When a family loses a child, we feel it. Whether or not we knew that family, whether or not we knew that child, we feel it. We feel it because the shockwaves of that loss – that loss as felt by the mother, the father, the family, the friends, the community, that loss as felt by the world, because surely the earth itself shudders, a little bit, when one of its flowers is cut too soon – the shockwaves of that loss reach into our very souls, to the furthest corners of our souls where we keep, hidden in the dark, away out of sight, our worst fear. And the shockwaves of that loss – snapping, lashing, electric – light up those dark corners and awaken the beast of our fear and we tremble.
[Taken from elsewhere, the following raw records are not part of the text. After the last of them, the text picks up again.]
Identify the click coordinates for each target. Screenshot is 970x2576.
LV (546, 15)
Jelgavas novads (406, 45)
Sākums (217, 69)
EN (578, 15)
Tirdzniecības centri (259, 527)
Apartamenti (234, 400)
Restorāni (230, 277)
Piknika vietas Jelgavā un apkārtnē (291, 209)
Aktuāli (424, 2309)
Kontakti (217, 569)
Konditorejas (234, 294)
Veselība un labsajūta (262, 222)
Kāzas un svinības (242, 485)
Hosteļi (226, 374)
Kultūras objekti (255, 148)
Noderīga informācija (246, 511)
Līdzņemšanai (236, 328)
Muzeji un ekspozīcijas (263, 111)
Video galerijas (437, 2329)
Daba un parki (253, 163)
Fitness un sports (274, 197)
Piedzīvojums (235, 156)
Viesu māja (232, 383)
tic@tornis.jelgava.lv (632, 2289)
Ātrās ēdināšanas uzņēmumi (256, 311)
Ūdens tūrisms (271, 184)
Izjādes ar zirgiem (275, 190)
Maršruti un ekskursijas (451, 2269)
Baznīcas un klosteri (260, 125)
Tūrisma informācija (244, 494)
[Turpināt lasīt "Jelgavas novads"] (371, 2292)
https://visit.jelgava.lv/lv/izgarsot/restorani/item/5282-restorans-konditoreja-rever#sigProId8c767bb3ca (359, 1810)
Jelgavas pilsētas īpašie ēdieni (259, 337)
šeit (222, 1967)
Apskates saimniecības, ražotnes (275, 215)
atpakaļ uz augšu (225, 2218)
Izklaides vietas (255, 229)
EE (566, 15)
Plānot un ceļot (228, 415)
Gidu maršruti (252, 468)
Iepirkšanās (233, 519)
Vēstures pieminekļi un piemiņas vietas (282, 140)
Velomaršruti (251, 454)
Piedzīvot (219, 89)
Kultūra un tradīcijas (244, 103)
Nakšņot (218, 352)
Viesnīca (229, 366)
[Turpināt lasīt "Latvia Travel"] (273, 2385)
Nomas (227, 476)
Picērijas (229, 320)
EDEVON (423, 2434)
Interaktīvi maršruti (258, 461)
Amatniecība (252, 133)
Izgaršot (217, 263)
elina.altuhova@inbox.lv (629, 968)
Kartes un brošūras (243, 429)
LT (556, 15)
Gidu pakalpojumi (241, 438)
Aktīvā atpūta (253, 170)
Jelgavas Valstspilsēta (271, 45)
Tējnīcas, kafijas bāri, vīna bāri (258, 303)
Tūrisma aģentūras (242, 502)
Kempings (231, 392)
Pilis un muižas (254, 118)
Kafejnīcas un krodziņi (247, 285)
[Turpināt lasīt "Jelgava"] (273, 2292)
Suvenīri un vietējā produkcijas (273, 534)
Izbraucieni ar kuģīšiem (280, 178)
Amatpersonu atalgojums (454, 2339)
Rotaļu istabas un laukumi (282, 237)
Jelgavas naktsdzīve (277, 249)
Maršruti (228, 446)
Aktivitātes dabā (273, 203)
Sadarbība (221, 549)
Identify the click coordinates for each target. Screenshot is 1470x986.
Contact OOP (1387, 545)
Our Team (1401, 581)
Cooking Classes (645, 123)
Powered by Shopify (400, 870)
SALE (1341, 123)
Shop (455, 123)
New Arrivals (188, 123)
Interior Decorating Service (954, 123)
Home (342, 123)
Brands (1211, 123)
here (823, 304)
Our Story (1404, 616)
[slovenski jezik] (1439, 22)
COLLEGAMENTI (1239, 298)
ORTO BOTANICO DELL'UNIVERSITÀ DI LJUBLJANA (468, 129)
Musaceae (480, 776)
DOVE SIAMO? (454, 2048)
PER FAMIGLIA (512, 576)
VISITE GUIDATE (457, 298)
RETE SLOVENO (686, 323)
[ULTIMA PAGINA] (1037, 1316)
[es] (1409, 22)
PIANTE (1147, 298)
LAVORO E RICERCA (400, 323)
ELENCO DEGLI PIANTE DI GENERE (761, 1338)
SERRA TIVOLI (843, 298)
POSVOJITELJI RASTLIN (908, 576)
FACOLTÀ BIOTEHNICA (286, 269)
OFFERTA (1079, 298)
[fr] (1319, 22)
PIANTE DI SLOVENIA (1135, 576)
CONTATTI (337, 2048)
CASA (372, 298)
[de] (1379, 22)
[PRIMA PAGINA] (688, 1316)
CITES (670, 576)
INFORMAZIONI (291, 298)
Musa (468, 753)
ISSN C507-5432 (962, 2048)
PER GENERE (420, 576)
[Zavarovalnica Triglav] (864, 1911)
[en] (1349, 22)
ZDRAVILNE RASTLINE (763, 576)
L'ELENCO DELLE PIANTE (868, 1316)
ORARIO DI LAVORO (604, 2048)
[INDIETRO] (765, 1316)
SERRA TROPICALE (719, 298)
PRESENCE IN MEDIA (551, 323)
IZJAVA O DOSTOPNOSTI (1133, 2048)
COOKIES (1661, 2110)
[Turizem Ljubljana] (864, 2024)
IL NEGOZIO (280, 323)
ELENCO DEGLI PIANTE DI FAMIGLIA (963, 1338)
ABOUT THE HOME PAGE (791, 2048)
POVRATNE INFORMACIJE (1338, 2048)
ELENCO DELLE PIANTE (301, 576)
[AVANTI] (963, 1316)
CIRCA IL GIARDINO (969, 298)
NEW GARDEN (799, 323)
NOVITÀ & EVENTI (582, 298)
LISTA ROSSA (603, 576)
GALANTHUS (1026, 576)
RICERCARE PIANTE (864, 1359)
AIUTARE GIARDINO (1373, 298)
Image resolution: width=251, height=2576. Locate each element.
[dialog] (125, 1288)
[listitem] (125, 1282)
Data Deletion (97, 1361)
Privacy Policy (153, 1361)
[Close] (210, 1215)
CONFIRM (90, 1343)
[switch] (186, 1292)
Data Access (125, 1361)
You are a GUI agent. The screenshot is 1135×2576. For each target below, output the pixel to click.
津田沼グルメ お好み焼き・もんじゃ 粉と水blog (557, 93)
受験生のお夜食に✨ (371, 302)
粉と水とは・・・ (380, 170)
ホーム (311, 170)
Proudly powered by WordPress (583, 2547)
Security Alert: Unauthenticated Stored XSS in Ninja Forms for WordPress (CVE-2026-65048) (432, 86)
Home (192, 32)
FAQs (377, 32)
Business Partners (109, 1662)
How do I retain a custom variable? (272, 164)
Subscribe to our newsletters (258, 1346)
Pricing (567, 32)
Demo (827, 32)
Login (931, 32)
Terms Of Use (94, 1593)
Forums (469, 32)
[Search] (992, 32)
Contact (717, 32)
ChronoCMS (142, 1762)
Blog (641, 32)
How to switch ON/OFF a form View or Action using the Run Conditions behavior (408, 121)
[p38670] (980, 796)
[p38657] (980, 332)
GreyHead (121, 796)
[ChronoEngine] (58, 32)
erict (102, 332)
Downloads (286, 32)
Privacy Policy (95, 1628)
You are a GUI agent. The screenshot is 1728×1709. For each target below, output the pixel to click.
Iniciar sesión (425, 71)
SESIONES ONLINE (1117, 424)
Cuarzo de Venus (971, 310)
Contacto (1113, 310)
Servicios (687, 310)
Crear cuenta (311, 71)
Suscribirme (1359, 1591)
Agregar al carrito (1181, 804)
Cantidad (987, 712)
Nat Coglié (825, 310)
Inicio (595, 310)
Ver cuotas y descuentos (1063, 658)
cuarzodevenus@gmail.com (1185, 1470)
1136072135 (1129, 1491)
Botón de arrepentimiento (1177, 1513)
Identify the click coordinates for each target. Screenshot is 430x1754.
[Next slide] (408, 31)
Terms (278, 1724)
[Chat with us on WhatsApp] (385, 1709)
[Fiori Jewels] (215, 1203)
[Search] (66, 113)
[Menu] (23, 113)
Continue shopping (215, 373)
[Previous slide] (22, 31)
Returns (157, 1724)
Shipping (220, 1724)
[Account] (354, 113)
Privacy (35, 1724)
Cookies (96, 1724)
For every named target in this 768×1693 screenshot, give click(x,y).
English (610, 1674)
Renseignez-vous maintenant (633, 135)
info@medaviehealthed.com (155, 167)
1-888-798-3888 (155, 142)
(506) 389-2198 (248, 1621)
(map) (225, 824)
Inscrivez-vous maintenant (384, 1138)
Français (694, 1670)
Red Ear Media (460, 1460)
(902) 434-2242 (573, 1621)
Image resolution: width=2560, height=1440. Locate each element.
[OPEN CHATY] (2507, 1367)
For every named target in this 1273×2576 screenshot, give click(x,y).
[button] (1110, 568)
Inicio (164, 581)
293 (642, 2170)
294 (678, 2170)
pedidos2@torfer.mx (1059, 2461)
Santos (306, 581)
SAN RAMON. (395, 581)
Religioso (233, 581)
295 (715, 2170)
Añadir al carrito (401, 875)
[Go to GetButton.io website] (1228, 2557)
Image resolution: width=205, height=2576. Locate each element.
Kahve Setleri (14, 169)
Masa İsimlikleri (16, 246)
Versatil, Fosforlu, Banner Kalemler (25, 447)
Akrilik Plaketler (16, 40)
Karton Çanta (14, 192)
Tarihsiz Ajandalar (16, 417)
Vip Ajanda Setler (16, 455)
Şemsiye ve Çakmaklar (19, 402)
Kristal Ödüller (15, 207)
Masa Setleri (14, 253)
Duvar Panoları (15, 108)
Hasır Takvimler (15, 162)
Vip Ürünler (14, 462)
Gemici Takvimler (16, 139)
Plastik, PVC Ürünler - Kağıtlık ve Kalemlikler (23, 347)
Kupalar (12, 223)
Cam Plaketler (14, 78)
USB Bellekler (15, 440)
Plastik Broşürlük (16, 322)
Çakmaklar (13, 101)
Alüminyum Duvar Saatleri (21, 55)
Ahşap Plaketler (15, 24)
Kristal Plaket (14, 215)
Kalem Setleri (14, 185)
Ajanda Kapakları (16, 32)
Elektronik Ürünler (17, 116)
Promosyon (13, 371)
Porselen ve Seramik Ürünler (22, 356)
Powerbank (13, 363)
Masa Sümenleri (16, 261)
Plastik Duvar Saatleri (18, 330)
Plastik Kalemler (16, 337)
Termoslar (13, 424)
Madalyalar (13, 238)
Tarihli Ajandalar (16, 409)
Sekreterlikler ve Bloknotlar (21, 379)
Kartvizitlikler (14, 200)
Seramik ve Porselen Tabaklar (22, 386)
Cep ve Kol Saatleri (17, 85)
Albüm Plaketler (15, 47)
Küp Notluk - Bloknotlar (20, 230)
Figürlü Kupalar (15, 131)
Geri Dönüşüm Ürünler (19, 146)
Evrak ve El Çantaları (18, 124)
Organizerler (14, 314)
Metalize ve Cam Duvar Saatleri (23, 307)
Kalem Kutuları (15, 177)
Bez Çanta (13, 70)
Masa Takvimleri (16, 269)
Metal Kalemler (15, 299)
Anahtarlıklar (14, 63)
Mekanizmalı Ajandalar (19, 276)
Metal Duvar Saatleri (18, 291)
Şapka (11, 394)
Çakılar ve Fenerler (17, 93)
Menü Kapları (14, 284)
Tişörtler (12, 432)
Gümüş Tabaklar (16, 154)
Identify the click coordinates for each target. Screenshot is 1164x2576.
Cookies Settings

We tremble because we know. Every single one of us has imagined what it would be like to lose a child. Every single one of us has lived and relived this imaginary terror. Each and every one of us has held our children in our arms and felt the warmth of their breath on our neck and had a single, heart-stopping thought: what if? And then we’ve all squeezed our children more tightly and waited until our hearts resumed their beat before letting go, a little sadder, a little older, a lot more grateful for the time that we have.

So when someone runs out of time, when someone is forced to really let go, let go let go let go, we know. And our hearts stop for them, for knowing.

My heart stopped today. I am sadder, older, more grateful, now that it has resumed its beat.

Requiescat in pace, Madeline Alice Spohr. Your home, now, is timelessness.

(Donations to March of Dimes in Maddie’s name can be made here. Online memorial to Maddie is here. If Heather’s – Madeline’s mom – site doesn’t load when you click the link in her name, be patient; the server was overloaded and the site is being moved.)

A Story Not My Own

April 8, 2009

This story that I`ve been telling about my brother – my lost brother – is not my story, not really. It is becoming my story – that is, it is becoming a story that matters to me, a story that involves me, a story that I am driving forward and that is driving me forward and so has become part of me, part of my life, mine – but still. At the end of the day, it is not my story. It is my mother`s story.

She is telling it here.

And it is breaking my heart all over again.

Mondays Are For Zombies

April 6, 2009

It’s Monday, it’s raining and I think that my house might be haunted. It’s either that or the cats are messing with me. Odds are good either way.

Yeah, Monday. What’s there to say that hasn’t already been said a thousand times already by the Boomtown Rats?

1.) So my mother calls me Friday afternoon and says this: “I just sent you another post to publish. You’re going to kill me.”

Me: “Why?”

Her: “Because it’s about that time you brought home a stripper.”


Her: “I had too.”

Me: “He wasn’t really a stripper, and I didn’t really ‘bring him home,’ in the sense that ‘bring home’ implies.”

Her: “He said he was a stripper, and he was in our house.”

Me: “STILL.”

Her: “Wait ’til I tell the story about the first time that you and I talked about hand jobs.”


2.) Traveling around the world isn’t getting me away from my mother and her blog-cum-child-torment-device, but it is providing some amazing insights into just how much mothers around the world have in common. You should join in.

3.) You know that I’m not really all that outraged about my mother’s blog, right? If anything, it’s a boon. There’s no reason for me to write lengthy essays explaining why I’m so messed up when my mother’s out there giving the world a live demonstration.

4.) I have an essay in this book. You should buy it.

5.) I also have an essay in this book. You should buy it, too.

6.) Oh, yeah, and this one too. More than one essay, actually. So maybe buy more than one copy of this one. You know, so that you can fully appreciate the breadth of my talent.

7.) I guess Monday is not all that bad when you wake up and realize that, yes, you are, kind of, a published author and that’s kind of awesome. And odds are that neither the cats nor the ghosts have themselves ever been published. So. They can just suck it.